Perdidos e achados
A Helena Sacadura Cabral colocou um pouco mais abaixo um pequeno post que alerta, implicitamente, para um dos grandes problemas com que se debate actualmente a sociedade portuguesa, apesar de não ser exclusivo desta. Trata-se de uma oportuníssima chamada de atenção que desde já agradeço à minha companheira por me ter proporcionado o ensejo de, en passant, como no xadrez, aqui deixar estas breves linhas.
No pequeno desenho que ali ficou gravado pode ler-se uma frase que, a propósito dessa parte anterior ou superior do encéfalo, designada por cérebro, que coordena e controla os movimentos do corpo, se responsabiliza pela aprendizagem, pela cognição, pelas emoções e a memória, expressa um sonho. Mas também formula um desejo. A frase, referida a esse órgão, "todos deveriam ter um" é de extrema actualidade. Quero por isso mesmo também felicitar a Helena, a quem acompanho nesse sonho e nesse desejo.
Mas a mim, e agora escrevo para a Helena, que vivo no mundo dos humanos e dos cães, alguns como nós, diria o Alegre, outros muito melhores do que nós, digo eu, o que me preocupa é a realidade.
O que deveras me preocupa, Helena, não são os que não têm, os que nunca tiveram cérebro, os que tiveram a infelicidade de nascer descerebrados.
O que me preocupa, Helena, são aqueles desgraçados para os quais a ciência ainda não encontrou resposta, que não encontrará, e cujo problema se agrava em cada dia que passa. E creio que Deus também nunca encontrará solução. Porque esses problemas são aqueles para os quais Ele não tem resposta, nem nunca terá, porque esses são os que saem do baralho e desafiam a Sua própria intuição do Universo.

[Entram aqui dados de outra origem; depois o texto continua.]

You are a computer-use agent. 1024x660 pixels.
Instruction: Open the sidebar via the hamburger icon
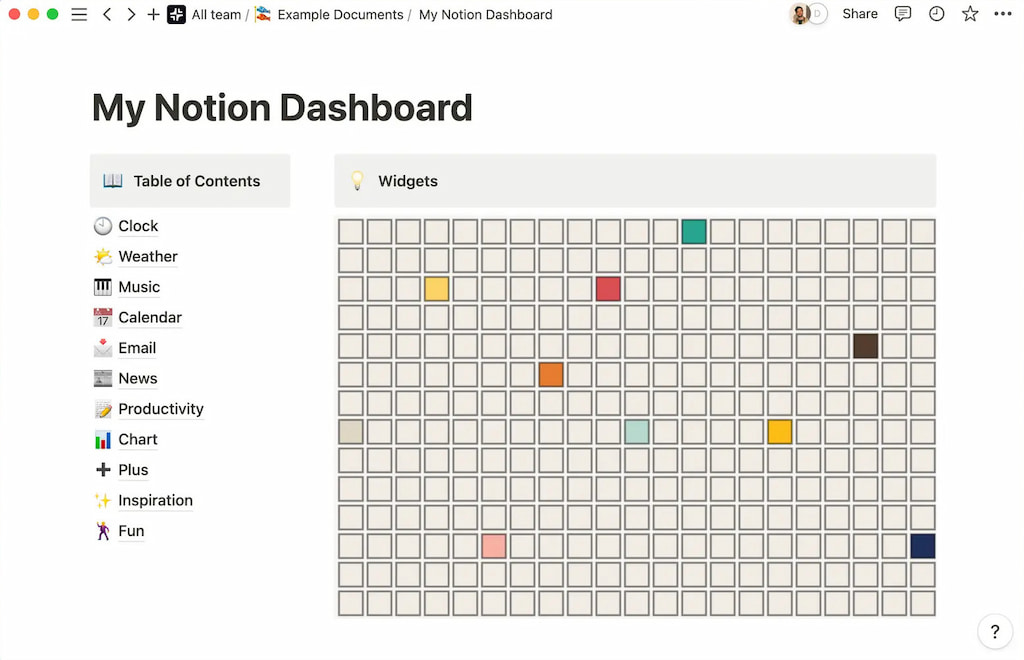79,14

O que me preocupa, Helena, são os que tendo nascido com cérebro o perderam pelo caminho. Os que o perderam ao longo do processo de socialização, e que aparentemente não sofreram nenhum acidente. Que a gente saiba, que se visse ou que os próprios sentissem. Nem ninguém o encontrou depois de uma visita, sem os próprios saberem, obviamente, aos Perdidos e Achados da esquadra da Alegria. Esses são os casos mais complicados. Um amigo meu chinês, um daqueles que não come cherne para não dar pela falta dele quando vier o tempo em que nos casinos só haja dinheiro para chaputas, costuma dizer que esses, os que têm a infelicidade de se acharem nessa condição, são "as bestas".

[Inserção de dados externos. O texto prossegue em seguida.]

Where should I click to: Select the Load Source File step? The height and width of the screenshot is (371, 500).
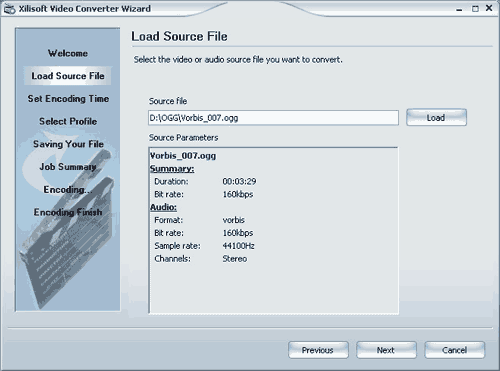68,76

Ele é capaz de não estar longe da verdade, embora eu esteja sempre a dizer que ele não deve dizer isso. Porquê, Helena? Porque enquanto a ciência não tiver resposta, até que o António Damásio nos esclareça, é situação que pode acontecer a qualquer um.

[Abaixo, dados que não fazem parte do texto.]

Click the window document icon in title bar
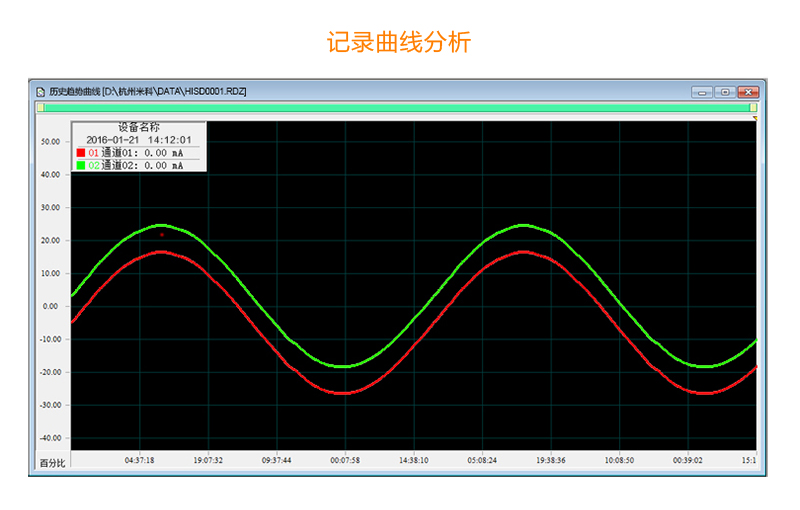The image size is (800, 510). point(41,91)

E no que a mim respeita, Helena, se um dia isso me acontecer, eu só peço aos meus amigos, a começar pelos que aqui tenho, no Delito de Opinião, e aos outros que não me conhecem, que não me deixem continuar a escrever. E se eu escrever que não me editem o que escrevo. Postumamente ainda menos. Como é que eu depois poderia responder ao Cardoso Pires ou ao O'Neill, quando chegasse lá acima, e eles me apresentassem a factura perguntando: "Que porcaria é esta? O que andaste a fazer lá em baixo? Não tens vergonha?".
Isto para já não falar na chatice que seria ter de convidar alguém para escrever o prefácio. Os outros, os que não fossem convidados, ficariam sumamente ofendidos. E no fim quem seria capaz de distinguir "as bestas", as genuínas, das "bestas", das outras? Nem os outros, os cães, que sendo como nós ainda têm a sorte de terem olfacto, e que só por esse sentido que têm tão apurado distinguem o que lhes convém do que não lhes convém, pensando na preservação da espécie e na protecção das suas crias de maiores perigos, seriam capazes de distingui-los.
Mas estas são coisas em que as "bestas" não pensam, Helena. Antes ou depois de procriarem.